# [What the exercise asks]
The answer should contain all of the records below, each one copied word for word.

Material provided Start Marker

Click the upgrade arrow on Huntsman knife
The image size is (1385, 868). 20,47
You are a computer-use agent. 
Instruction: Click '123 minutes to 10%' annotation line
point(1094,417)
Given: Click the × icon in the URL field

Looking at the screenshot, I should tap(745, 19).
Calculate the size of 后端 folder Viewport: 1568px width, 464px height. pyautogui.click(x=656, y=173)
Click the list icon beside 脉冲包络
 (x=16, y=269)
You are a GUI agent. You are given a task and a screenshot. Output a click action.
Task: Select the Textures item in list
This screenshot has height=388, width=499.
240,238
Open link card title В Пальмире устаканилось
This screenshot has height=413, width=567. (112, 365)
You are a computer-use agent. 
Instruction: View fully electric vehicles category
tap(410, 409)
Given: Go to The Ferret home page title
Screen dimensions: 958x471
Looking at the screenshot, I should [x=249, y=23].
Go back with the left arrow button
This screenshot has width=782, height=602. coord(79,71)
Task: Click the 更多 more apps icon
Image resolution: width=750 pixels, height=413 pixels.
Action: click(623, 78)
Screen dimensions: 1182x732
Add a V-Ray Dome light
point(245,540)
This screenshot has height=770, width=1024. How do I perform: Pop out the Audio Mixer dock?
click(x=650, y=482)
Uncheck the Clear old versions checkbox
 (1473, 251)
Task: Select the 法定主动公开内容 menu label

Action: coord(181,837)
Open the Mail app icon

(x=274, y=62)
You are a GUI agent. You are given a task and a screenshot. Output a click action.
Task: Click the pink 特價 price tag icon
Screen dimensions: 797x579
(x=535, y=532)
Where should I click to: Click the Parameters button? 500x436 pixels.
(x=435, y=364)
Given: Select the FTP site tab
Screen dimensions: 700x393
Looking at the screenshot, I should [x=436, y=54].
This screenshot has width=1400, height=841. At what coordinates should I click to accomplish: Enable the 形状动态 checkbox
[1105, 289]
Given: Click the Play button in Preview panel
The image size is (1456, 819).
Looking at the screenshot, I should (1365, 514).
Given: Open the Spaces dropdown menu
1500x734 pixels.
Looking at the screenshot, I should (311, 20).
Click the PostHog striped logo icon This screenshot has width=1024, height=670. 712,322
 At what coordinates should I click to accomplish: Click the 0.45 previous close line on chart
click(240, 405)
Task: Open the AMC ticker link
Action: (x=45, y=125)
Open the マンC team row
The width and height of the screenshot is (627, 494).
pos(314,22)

Material provided End Marker

# [Problem solution]
Click the upgrade arrow on Huntsman knife
The image size is (1385, 868). 20,47
You are a computer-use agent. 
Instruction: Click '123 minutes to 10%' annotation line
point(1094,417)
Given: Click the × icon in the URL field

Looking at the screenshot, I should tap(745, 19).
Calculate the size of 后端 folder Viewport: 1568px width, 464px height. pyautogui.click(x=656, y=173)
Click the list icon beside 脉冲包络
 (x=16, y=269)
You are a GUI agent. You are given a task and a screenshot. Output a click action.
Task: Select the Textures item in list
This screenshot has height=388, width=499.
240,238
Open link card title В Пальмире устаканилось
This screenshot has height=413, width=567. (112, 365)
You are a computer-use agent. 
Instruction: View fully electric vehicles category
tap(410, 409)
Given: Go to The Ferret home page title
Screen dimensions: 958x471
Looking at the screenshot, I should [x=249, y=23].
Go back with the left arrow button
This screenshot has width=782, height=602. coord(79,71)
Task: Click the 更多 more apps icon
Image resolution: width=750 pixels, height=413 pixels.
Action: click(623, 78)
Screen dimensions: 1182x732
Add a V-Ray Dome light
point(245,540)
This screenshot has height=770, width=1024. How do I perform: Pop out the Audio Mixer dock?
click(x=650, y=482)
Uncheck the Clear old versions checkbox
 (1473, 251)
Task: Select the 法定主动公开内容 menu label

Action: coord(181,837)
Open the Mail app icon

(x=274, y=62)
You are a GUI agent. You are given a task and a screenshot. Output a click action.
Task: Click the pink 特價 price tag icon
Screen dimensions: 797x579
(x=535, y=532)
Where should I click to: Click the Parameters button? 500x436 pixels.
(x=435, y=364)
Given: Select the FTP site tab
Screen dimensions: 700x393
Looking at the screenshot, I should [x=436, y=54].
This screenshot has width=1400, height=841. At what coordinates should I click to accomplish: Enable the 形状动态 checkbox
[1105, 289]
Given: Click the Play button in Preview panel
The image size is (1456, 819).
Looking at the screenshot, I should (1365, 514).
Given: Open the Spaces dropdown menu
1500x734 pixels.
Looking at the screenshot, I should (311, 20).
Click the PostHog striped logo icon This screenshot has width=1024, height=670. 712,322
 At what coordinates should I click to accomplish: Click the 0.45 previous close line on chart
click(240, 405)
Task: Open the AMC ticker link
Action: (x=45, y=125)
Open the マンC team row
The width and height of the screenshot is (627, 494).
pos(314,22)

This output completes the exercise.